Der Riesling, der aus der Wärme kam

Archiv-Artikel vom Dienstag, den 28.10.2014

Der Rote Riesling gilt als Urform des bekannten Weißen Rieslings. Durch spontanes Abschalten eines Farbgens entstehen immer wieder weiße Beeren.

© rebveredlungsbetrieb antes

Heppenheim/Geisenheim. Der seit Jahrzehnten verschollene Rote Riesling erlebt seit einigen Jahren an der Hessischen Bergstraße eine Renaissance. Die alte Rebsorte war Thema eines Symposiums in Geisenheim, bei dem die Bergsträßer Winzer von ihren Erfahrungen berichteten. Die Bergsträßer fungierten als Pioniere bei der Wiederansiedlung der alten Sorte.

Der Rote Riesling hat in Hessen eine wachsende Fangemeinde. Bei Winzern und Verbrauchern erfreue sich die alte Rebsorte zunehmender Beliebtheit, sagte Professor Ernst Rühl von der Hochschule Geisenheim am Freitag bei der Tagung von Slow Food Rheingau und der Hochschule Geisenheim.

Dabei ging es auch um Möglichkeiten der Vermarktung des Ur-Rieslings. Von einer "Goldgräberstimmung" könne aber noch nicht gesprochen werden.

"Der ,Rückschritt' ins Mittelalter könnte unser Fortschritt und die Antwort auf den Klimawandel sein."

Trotz der rötlichen Schalenfarbe entsteht aus dem Roten Riesling ein Weißwein.

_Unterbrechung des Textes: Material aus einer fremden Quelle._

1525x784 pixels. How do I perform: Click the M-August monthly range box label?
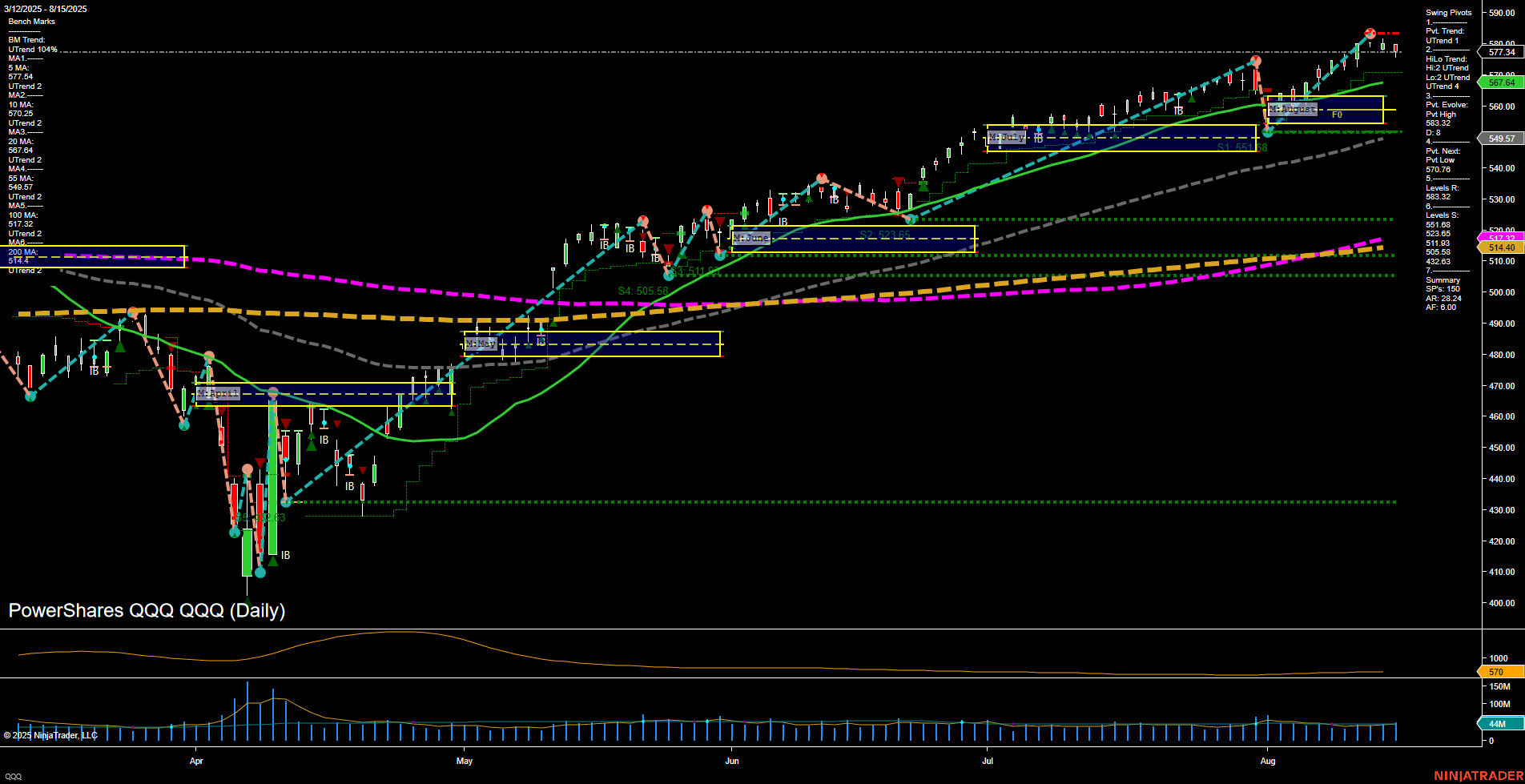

Rühl, der das Institut für Rebenzüchtung in Geisenheim leitet, bezifferte die Anbaufläche im Rheingau und an der Bergstraße auf rund 30 Hektar.

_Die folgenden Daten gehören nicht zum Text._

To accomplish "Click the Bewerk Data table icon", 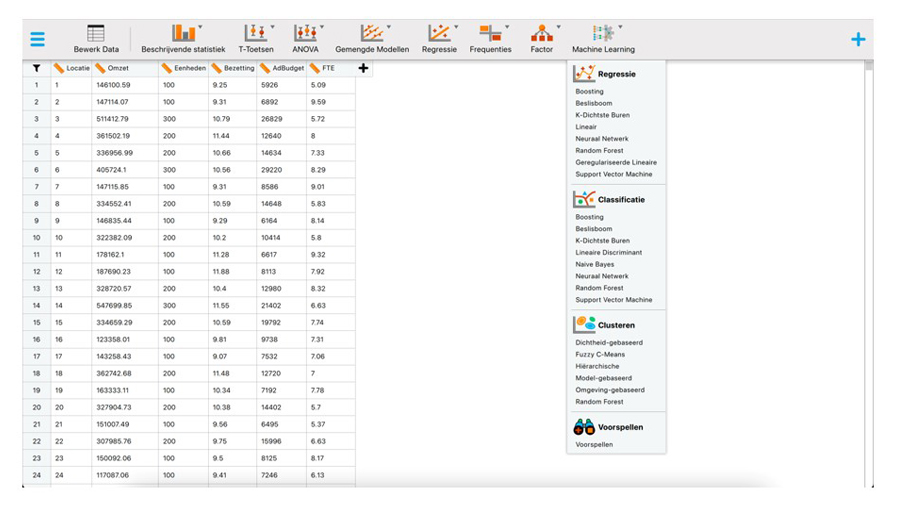I will 96,35.
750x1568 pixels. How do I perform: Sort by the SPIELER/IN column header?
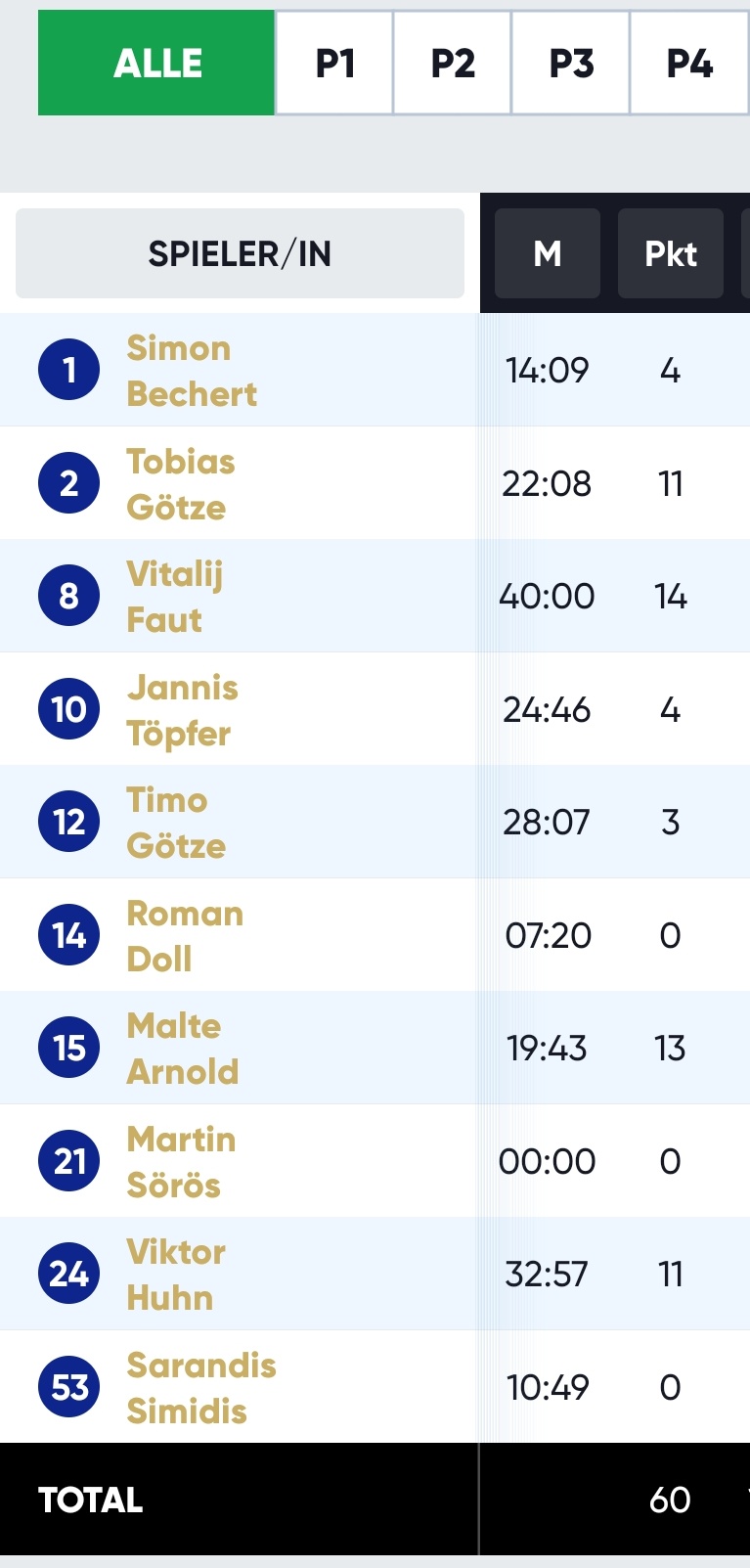(240, 253)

Der Wein habe sich bislang als etwas stoffiger und extraktreicher als der des weißen Bruders erwiesen, berichtete Reinhard Antes, Vorsitzender der Bergsträßer Winzer eG, in Geisenheim über seine Erfahrungen. Die fruchtige Säure verleihe ihm Frische, Rasse und Lebendigkeit und Eleganz. Vor allem versprechen sich die Bergsträßer Winzer von der älteren, in einer Warmphase im Mittelalter weit verbreiteten roten Variante einen "Klimariesling", der die Erwärmung besser verkraftet als sein weißer Bruder.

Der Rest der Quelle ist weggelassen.